____ Excerpted data
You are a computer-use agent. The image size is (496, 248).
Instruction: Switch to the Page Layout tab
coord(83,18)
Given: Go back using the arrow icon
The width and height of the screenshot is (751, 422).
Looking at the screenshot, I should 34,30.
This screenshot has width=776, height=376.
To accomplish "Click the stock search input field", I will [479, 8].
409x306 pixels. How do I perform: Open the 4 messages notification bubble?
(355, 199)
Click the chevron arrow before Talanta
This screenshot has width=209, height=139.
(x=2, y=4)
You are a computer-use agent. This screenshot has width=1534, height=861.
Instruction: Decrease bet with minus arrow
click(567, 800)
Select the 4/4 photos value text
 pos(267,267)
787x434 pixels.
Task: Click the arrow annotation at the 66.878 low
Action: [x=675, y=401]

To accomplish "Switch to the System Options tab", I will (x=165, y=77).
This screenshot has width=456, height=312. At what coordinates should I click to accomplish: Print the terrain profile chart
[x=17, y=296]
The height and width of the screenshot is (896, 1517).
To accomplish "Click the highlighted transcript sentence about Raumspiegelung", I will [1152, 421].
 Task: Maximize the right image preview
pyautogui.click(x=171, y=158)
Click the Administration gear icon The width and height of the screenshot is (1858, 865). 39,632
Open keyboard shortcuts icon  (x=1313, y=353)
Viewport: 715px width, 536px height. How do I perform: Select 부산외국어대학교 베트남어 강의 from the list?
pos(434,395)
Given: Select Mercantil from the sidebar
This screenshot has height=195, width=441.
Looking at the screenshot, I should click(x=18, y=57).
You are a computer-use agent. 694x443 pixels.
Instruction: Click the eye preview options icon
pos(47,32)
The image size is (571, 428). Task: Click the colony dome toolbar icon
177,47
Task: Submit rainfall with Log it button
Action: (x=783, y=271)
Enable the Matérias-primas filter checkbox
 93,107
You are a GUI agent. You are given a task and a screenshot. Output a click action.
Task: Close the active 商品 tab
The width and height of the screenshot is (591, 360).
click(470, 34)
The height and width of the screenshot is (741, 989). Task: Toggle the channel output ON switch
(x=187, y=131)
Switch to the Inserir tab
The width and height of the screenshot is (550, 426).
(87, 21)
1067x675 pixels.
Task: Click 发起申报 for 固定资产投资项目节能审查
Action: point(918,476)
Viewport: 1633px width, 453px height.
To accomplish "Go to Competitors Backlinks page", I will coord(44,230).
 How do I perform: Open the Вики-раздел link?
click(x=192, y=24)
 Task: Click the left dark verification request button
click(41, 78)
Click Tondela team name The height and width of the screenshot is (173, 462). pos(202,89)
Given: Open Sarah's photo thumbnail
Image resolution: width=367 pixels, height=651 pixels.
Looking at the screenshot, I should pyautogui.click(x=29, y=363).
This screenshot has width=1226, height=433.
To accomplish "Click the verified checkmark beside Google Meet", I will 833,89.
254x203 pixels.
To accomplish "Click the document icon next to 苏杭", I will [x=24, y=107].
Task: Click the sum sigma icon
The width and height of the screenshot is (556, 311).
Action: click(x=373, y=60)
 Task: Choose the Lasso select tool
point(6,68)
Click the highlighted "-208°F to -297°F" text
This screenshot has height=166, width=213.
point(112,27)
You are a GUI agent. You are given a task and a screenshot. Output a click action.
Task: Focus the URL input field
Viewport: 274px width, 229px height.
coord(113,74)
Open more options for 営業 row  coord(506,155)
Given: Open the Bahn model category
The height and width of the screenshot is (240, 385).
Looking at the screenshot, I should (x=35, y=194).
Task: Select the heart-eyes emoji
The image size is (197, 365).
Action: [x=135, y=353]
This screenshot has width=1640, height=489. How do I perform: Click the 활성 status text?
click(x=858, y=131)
________
## Your task
Nothing but an exact reproduction of the entries is wanted.

## Result of the task
You are a computer-use agent. The image size is (496, 248).
Instruction: Switch to the Page Layout tab
coord(83,18)
Given: Go back using the arrow icon
The width and height of the screenshot is (751, 422).
Looking at the screenshot, I should 34,30.
This screenshot has width=776, height=376.
To accomplish "Click the stock search input field", I will [479, 8].
409x306 pixels. How do I perform: Open the 4 messages notification bubble?
(355, 199)
Click the chevron arrow before Talanta
This screenshot has width=209, height=139.
(x=2, y=4)
You are a computer-use agent. This screenshot has width=1534, height=861.
Instruction: Decrease bet with minus arrow
click(567, 800)
Select the 4/4 photos value text
 pos(267,267)
787x434 pixels.
Task: Click the arrow annotation at the 66.878 low
Action: [x=675, y=401]

To accomplish "Switch to the System Options tab", I will (x=165, y=77).
This screenshot has width=456, height=312. At what coordinates should I click to accomplish: Print the terrain profile chart
[x=17, y=296]
The height and width of the screenshot is (896, 1517).
To accomplish "Click the highlighted transcript sentence about Raumspiegelung", I will [1152, 421].
 Task: Maximize the right image preview
pyautogui.click(x=171, y=158)
Click the Administration gear icon The width and height of the screenshot is (1858, 865). 39,632
Open keyboard shortcuts icon  (x=1313, y=353)
Viewport: 715px width, 536px height. How do I perform: Select 부산외국어대학교 베트남어 강의 from the list?
pos(434,395)
Given: Select Mercantil from the sidebar
This screenshot has height=195, width=441.
Looking at the screenshot, I should click(x=18, y=57).
You are a computer-use agent. 694x443 pixels.
Instruction: Click the eye preview options icon
pos(47,32)
The image size is (571, 428). Task: Click the colony dome toolbar icon
177,47
Task: Submit rainfall with Log it button
Action: (x=783, y=271)
Enable the Matérias-primas filter checkbox
 93,107
You are a GUI agent. You are given a task and a screenshot. Output a click action.
Task: Close the active 商品 tab
The width and height of the screenshot is (591, 360).
click(470, 34)
The height and width of the screenshot is (741, 989). Task: Toggle the channel output ON switch
(x=187, y=131)
Switch to the Inserir tab
The width and height of the screenshot is (550, 426).
(87, 21)
1067x675 pixels.
Task: Click 发起申报 for 固定资产投资项目节能审查
Action: point(918,476)
Viewport: 1633px width, 453px height.
To accomplish "Go to Competitors Backlinks page", I will coord(44,230).
 How do I perform: Open the Вики-раздел link?
click(x=192, y=24)
 Task: Click the left dark verification request button
click(41, 78)
Click Tondela team name The height and width of the screenshot is (173, 462). pos(202,89)
Given: Open Sarah's photo thumbnail
Image resolution: width=367 pixels, height=651 pixels.
Looking at the screenshot, I should pyautogui.click(x=29, y=363).
This screenshot has width=1226, height=433.
To accomplish "Click the verified checkmark beside Google Meet", I will 833,89.
254x203 pixels.
To accomplish "Click the document icon next to 苏杭", I will [x=24, y=107].
Task: Click the sum sigma icon
The width and height of the screenshot is (556, 311).
Action: click(x=373, y=60)
 Task: Choose the Lasso select tool
point(6,68)
Click the highlighted "-208°F to -297°F" text
This screenshot has height=166, width=213.
point(112,27)
You are a GUI agent. You are given a task and a screenshot. Output a click action.
Task: Focus the URL input field
Viewport: 274px width, 229px height.
coord(113,74)
Open more options for 営業 row  coord(506,155)
Given: Open the Bahn model category
The height and width of the screenshot is (240, 385).
Looking at the screenshot, I should (x=35, y=194).
Task: Select the heart-eyes emoji
The image size is (197, 365).
Action: [x=135, y=353]
This screenshot has width=1640, height=489. How do I perform: Click the 활성 status text?
click(x=858, y=131)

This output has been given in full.